• [Fragmento de texto]
No ha sido un proceso fácil. Ningún proceso democrático lo es. Mientras las constituciones pactadas son negociadas por unos cuantos hombres en despachos privados o reservados de restaurantes de lujo, las democráticas exigen consensos, diálogo, respeto y, en especial, tiempo.
En el caso chileno, el tiempo ha sido sin ninguna duda un escollo. Puede parecer que un año -que será finalmente el plazo que usará la Convención constitucional- es mucho tiempo para redactar una Constitución, pero desde luego no lo es cuando por primera vez todos los sectores sociales del país se convocan para escuchar primero y aprobar después.
Así es como lo ha hecho la constituyente chilena: ha dedicado una parte importante del tiempo a recibir propuestas, atender sugerencias y escuchar a la gente, y ahora está en pleno proceso de acuerdo y aprobación. Todo debe estar listo para la entrega del proyecto de constitución al Presidente de la República dentro de tres meses.
A lo que cabe añadir tres elementos que están permeando el proceso constituyente: por un lado, la gran pluralidad representada en la Convención, que no es otra cosa que la traducción de las diversidades de una sociedad como la chilena. La constituyente es paritaria, es diversa, incluye a sectores ideológicamente opuestos, y está formada mayoritariamente por mujeres y hombres que provienen de movimientos sociales y que han tenido escasa o ninguna trayectoria en partidos políticos.

• [Datos proporcionados]
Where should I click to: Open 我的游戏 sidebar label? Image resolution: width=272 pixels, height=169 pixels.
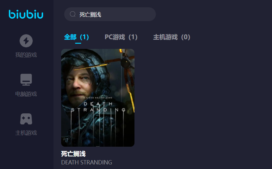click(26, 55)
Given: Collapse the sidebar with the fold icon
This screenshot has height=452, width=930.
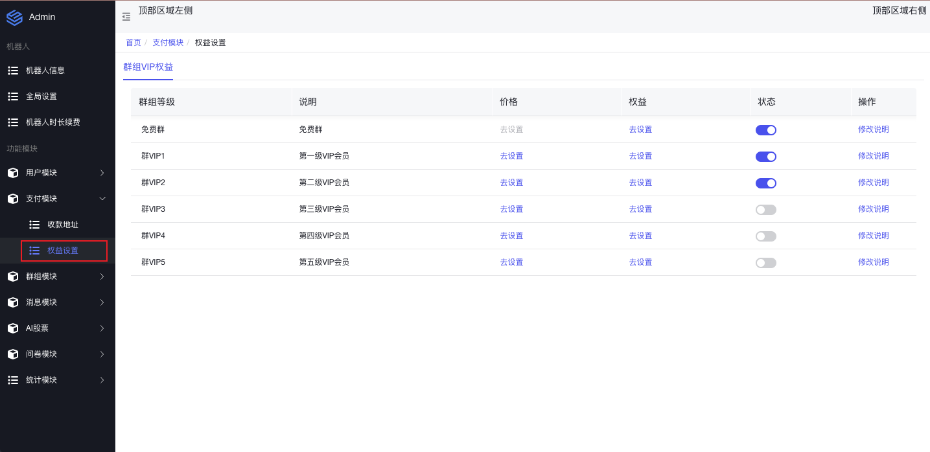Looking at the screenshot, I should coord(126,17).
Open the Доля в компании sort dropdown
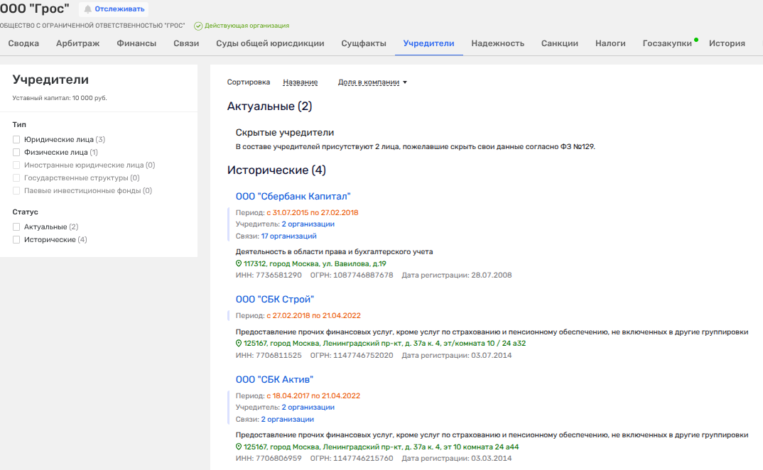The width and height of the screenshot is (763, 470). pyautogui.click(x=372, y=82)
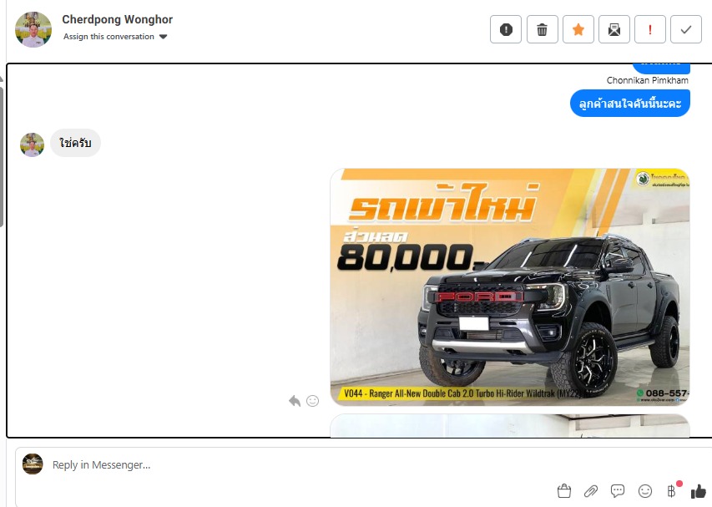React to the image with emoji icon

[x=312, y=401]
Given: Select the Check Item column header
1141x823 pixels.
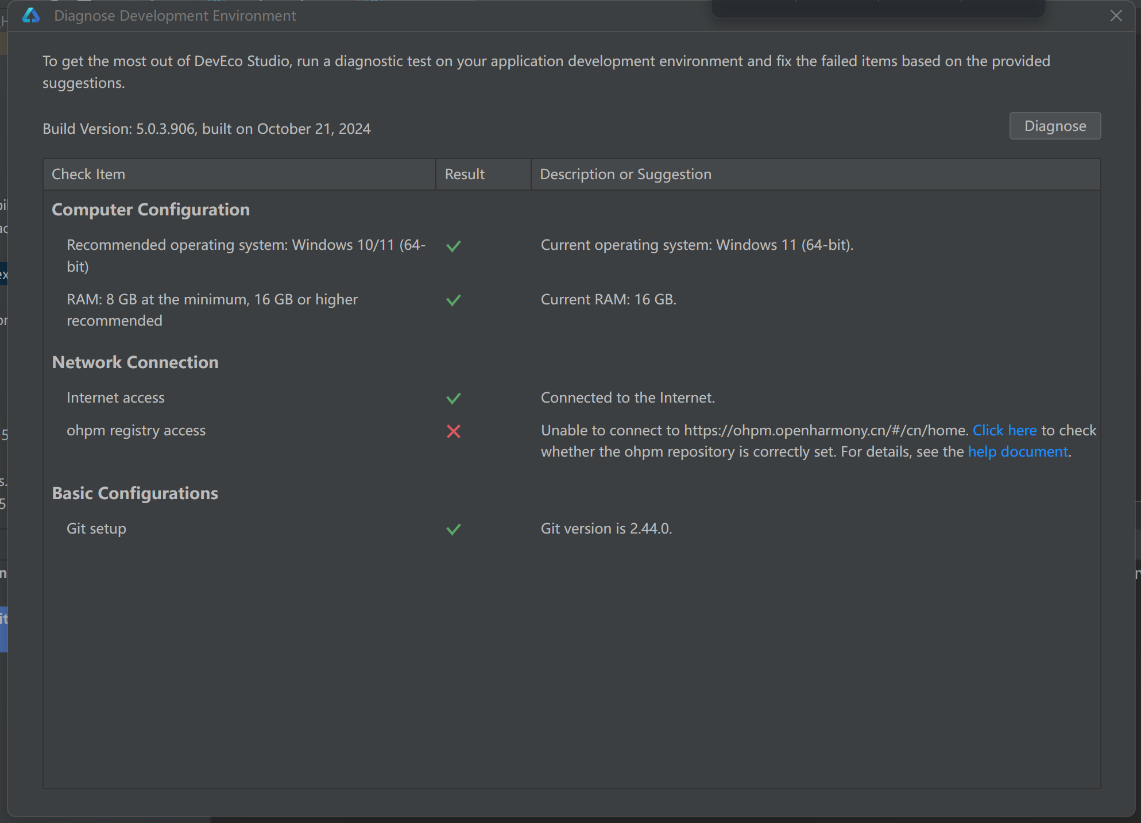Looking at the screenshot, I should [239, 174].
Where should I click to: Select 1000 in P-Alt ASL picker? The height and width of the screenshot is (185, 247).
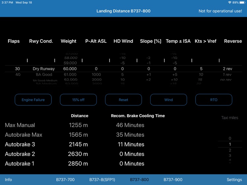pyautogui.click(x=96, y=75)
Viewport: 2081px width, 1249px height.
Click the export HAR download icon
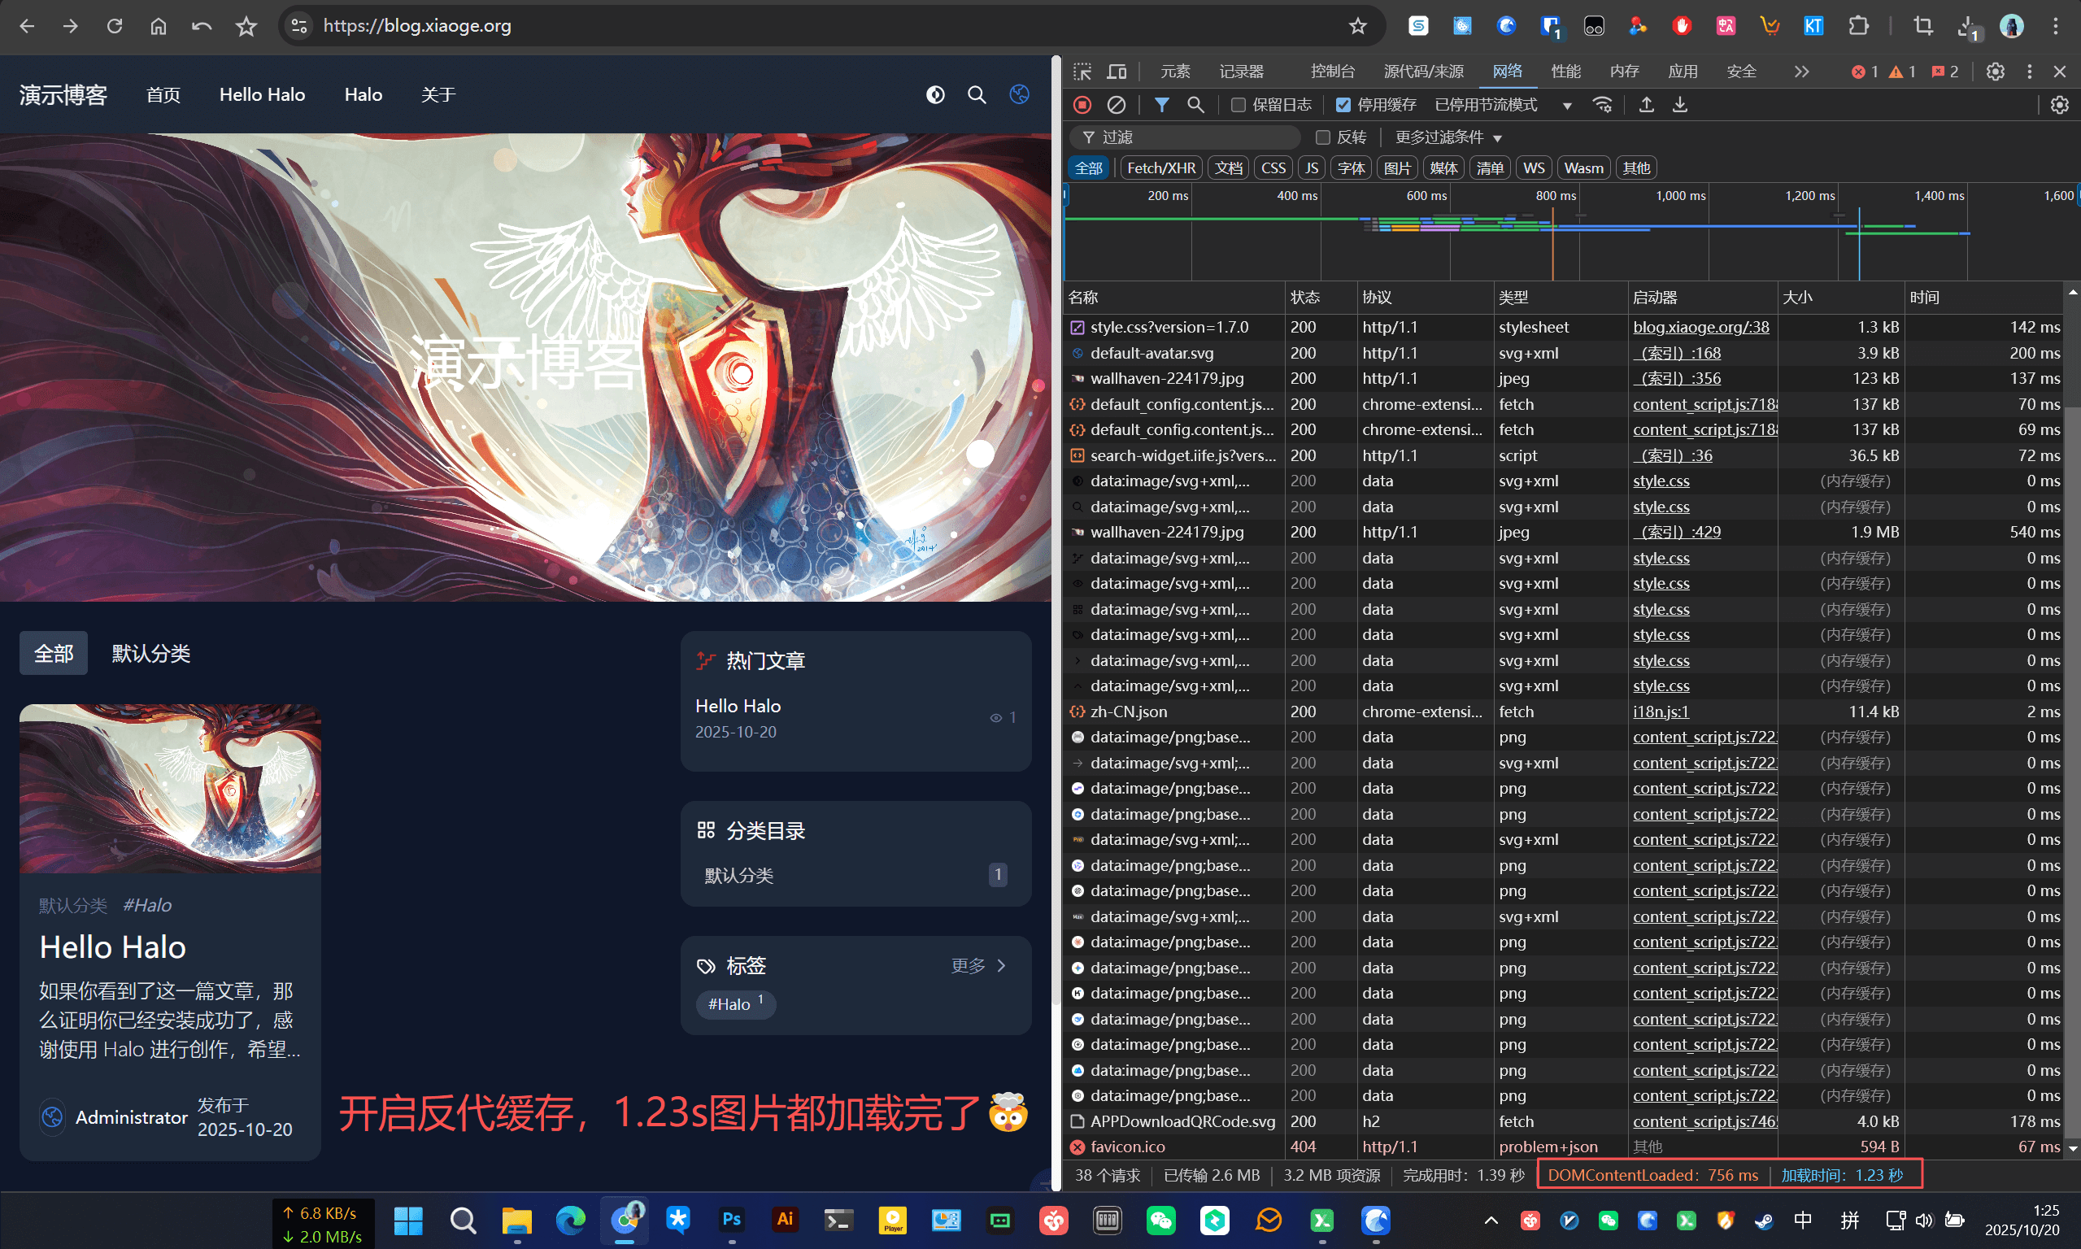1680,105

• [Ejercicios propuestos]
1) Reformule en forma de lista breve el párrafo del fragmento sobre la Convención constitucional chilena que comienza con «Así es como lo ha hecho», conservando sus datos principales.
2) Según el fragmento sobre la Convención constitucional chilena, ¿qué exigen las constituciones democráticas? Enumere todo lo que se menciona.
3) Prosiga el fragmento sobre la Convención constitucional chilena a partir de su última oración.
Las filas constituyen un material aparte, independiente del fragmento.

• [Respuestas por ejercicio]
1)
- La constituyente chilena ha dedicado buena parte del tiempo a recibir propuestas, atender sugerencias y escuchar a la gente.
- Ahora se encuentra en pleno proceso de acuerdo y aprobación.
- El proyecto de constitución debe entregarse al Presidente de la República dentro de tres meses.

2)
- Consensos
- Diálogo
- Respeto
- Tiempo

3)
Cabe tener presente que la constituyente incorpora a los pueblos originarios a través de los denominados “escaños reservados”. Nunca antes en Chile había ocurrido algo igual. Mapuches, Aymaras, Rapa Nui, Atacameños, Diaguitas… pueblos indígenas a los que nunca se les había escuchado están ahora participando en la redacción de una nueva Constitución. “Han estado siempre ahí, pero no los veíamos”, comenta una convencional con tono bajo.
De hecho, han estado ahí mucho antes de que llegaran los procesos de modernización de Chile que excluyó e invisibilizó a los pueblos indígenas. Ahora tienen la oportunidad de argumentar desde sus escaños; toman la palabra en las comisiones, levantan la voz en el pleno, y ponen sobre la mesa conceptos tan avanzados como el reconocimiento de la plurinacionalidad o la consideración de la naturaleza como sujeto de derechos.
En segundo lugar, el procedimiento constituyente chileno es, por garantista, enormemente dilatado en los tiempos y las formas. Cuando se redactaron las normas reglamentarias para el funcionamiento de la Convención se apostó porque no hubiera un solo resquicio a la discrecionalidad y los temas pudieran ser debatidos una y otra vez. No es suficiente con los acuerdos en comisión, sino que todo es susceptible de ser debatido una y otra vez en los diferentes órganos de la constituyente a través de las “indicaciones” y las aprobaciones particulares.
A esto cabe añadir una circunstancia nada menor: la necesidad de que sea un quórum reforzado, los dos tercios del pleno, que tiene la capacidad de otorgar la última palabra en la aprobación. Esta era una gran batalla si una minoría de la Convención se empecinaba en boicotear la constituyente, porque tendrían siempre capacidad de veto ante cualquier aprobación por parte de la mayoría.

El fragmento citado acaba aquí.